— Problem requirements —
Print word for word the first line of the records below and every following line through the one containing "Weblog Services (90, 417)"; print nothing else.

[Collected data entries]
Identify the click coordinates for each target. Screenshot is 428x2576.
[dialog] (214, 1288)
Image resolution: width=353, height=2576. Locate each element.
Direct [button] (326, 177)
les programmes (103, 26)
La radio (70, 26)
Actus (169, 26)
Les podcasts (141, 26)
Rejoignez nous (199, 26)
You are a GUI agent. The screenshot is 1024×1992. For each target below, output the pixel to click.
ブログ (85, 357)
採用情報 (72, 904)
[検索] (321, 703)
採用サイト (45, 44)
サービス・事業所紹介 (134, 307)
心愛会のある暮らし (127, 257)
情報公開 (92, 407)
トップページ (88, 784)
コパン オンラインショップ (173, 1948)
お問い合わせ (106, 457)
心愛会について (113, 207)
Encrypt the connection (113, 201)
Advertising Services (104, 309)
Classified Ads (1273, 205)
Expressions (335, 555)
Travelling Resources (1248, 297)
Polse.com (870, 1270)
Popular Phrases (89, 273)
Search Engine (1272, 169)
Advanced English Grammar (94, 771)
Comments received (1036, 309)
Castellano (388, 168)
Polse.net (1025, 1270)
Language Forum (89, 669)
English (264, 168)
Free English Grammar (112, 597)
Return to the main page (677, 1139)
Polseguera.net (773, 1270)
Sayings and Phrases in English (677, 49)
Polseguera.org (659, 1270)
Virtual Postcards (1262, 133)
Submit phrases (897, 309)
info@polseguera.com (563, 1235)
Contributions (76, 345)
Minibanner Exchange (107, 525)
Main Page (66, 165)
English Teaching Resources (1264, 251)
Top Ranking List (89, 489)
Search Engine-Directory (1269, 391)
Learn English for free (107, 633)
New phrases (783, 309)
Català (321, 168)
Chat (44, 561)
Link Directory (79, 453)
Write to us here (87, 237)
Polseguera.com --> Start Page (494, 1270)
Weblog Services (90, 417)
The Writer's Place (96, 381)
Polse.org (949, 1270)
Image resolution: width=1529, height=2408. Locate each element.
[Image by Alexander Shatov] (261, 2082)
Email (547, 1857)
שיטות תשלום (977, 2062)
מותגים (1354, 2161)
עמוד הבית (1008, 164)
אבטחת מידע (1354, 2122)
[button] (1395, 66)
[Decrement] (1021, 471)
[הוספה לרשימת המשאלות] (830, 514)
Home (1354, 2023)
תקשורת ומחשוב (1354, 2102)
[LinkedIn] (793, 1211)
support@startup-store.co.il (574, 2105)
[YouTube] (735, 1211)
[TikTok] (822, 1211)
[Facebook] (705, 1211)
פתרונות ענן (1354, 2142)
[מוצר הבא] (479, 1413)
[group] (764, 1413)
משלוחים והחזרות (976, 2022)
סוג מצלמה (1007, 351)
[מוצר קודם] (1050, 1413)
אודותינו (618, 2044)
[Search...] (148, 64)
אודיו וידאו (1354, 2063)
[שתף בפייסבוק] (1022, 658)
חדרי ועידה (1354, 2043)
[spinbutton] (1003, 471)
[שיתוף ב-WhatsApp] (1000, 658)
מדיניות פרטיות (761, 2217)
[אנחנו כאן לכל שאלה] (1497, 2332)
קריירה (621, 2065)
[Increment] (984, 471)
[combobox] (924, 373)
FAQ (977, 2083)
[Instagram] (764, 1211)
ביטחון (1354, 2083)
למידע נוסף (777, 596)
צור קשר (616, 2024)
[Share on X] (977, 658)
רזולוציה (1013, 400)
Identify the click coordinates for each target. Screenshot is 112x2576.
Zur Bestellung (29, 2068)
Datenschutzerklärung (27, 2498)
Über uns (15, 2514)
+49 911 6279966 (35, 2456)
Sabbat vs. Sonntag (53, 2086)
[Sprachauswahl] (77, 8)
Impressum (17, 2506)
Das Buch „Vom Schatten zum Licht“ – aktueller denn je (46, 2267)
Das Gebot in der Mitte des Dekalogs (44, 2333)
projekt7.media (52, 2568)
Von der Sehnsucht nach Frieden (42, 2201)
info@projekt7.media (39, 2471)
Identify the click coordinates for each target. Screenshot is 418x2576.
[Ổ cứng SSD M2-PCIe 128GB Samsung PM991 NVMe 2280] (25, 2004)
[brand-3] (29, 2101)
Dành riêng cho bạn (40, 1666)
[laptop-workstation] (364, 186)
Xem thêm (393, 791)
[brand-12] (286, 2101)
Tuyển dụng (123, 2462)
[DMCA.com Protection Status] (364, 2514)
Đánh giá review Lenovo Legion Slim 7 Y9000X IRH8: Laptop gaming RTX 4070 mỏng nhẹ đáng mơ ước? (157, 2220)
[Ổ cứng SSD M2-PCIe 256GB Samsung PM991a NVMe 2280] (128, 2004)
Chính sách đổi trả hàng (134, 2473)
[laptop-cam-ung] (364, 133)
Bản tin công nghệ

— Answer for this exercise —
Identify the click coordinates for each target. Screenshot is 428x2576.
[dialog] (214, 1288)
Image resolution: width=353, height=2576. Locate each element.
Direct [button] (326, 177)
les programmes (103, 26)
La radio (70, 26)
Actus (169, 26)
Les podcasts (141, 26)
Rejoignez nous (199, 26)
You are a GUI agent. The screenshot is 1024×1992. For each target below, output the pixel to click.
ブログ (85, 357)
採用情報 (72, 904)
[検索] (321, 703)
採用サイト (45, 44)
サービス・事業所紹介 (134, 307)
心愛会のある暮らし (127, 257)
情報公開 (92, 407)
トップページ (88, 784)
コパン オンラインショップ (173, 1948)
お問い合わせ (106, 457)
心愛会について (113, 207)
Encrypt the connection (113, 201)
Advertising Services (104, 309)
Classified Ads (1273, 205)
Expressions (335, 555)
Travelling Resources (1248, 297)
Polse.com (870, 1270)
Popular Phrases (89, 273)
Search Engine (1272, 169)
Advanced English Grammar (94, 771)
Comments received (1036, 309)
Castellano (388, 168)
Polse.net (1025, 1270)
Language Forum (89, 669)
English (264, 168)
Free English Grammar (112, 597)
Return to the main page (677, 1139)
Polseguera.net (773, 1270)
Sayings and Phrases in English (677, 49)
Polseguera.org (659, 1270)
Virtual Postcards (1262, 133)
Submit phrases (897, 309)
info@polseguera.com (563, 1235)
Contributions (76, 345)
Minibanner Exchange (107, 525)
Main Page (66, 165)
English Teaching Resources (1264, 251)
Top Ranking List (89, 489)
Search Engine-Directory (1269, 391)
Learn English for free (107, 633)
New phrases (783, 309)
Català (321, 168)
Chat (44, 561)
Link Directory (79, 453)
Write to us here (87, 237)
Polseguera.com --> Start Page (494, 1270)
Weblog Services (90, 417)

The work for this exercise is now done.